* [WRITTEN EXERCISE] Can you reproduce all the entries below, requests included, with every coordinate in the answers shifted up by 89 and the pictures left out?

* [RECORDS PROVIDED]

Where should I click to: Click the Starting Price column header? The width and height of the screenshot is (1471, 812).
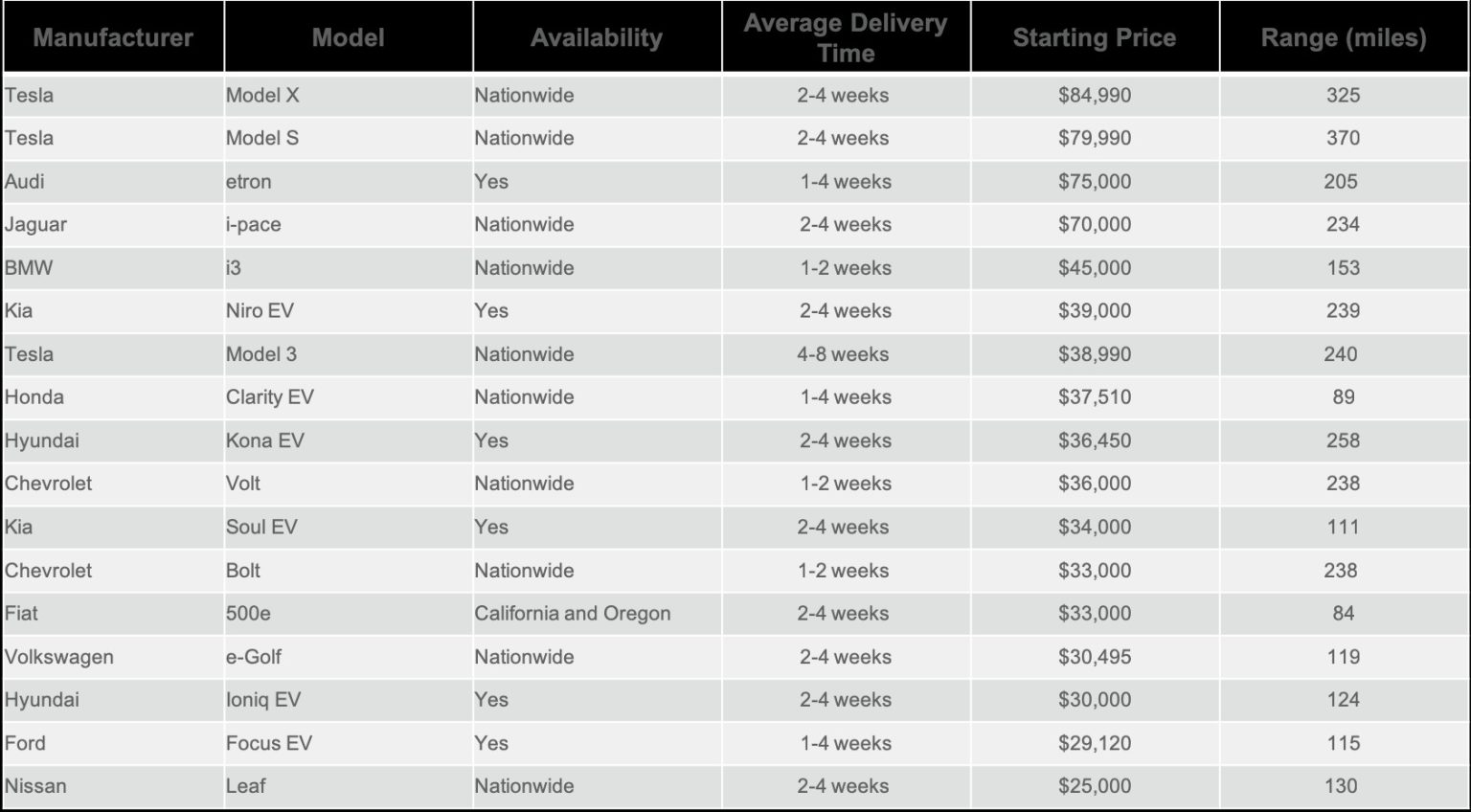pyautogui.click(x=1094, y=37)
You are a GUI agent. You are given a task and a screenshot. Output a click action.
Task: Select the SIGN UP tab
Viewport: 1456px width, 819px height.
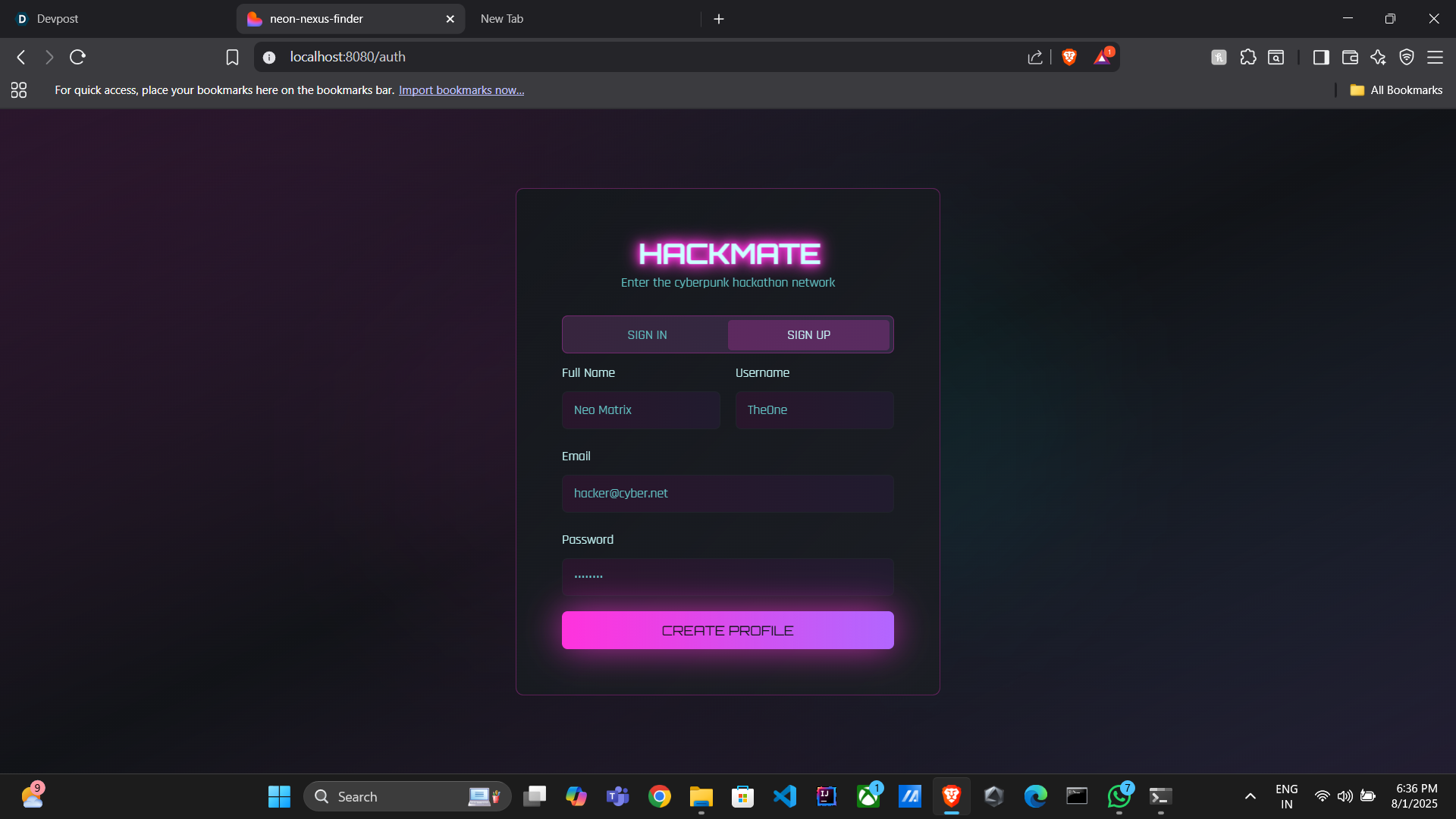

* [ANSWER TO THE TASK]
Where should I click to: Click the Starting Price column header? The width and height of the screenshot is (1471, 812).
pyautogui.click(x=1183, y=126)
You are a GUI agent. You are given a task and a screenshot. Output a click action.
Task: Select the SIGN UP tab
Viewport: 1456px width, 819px height.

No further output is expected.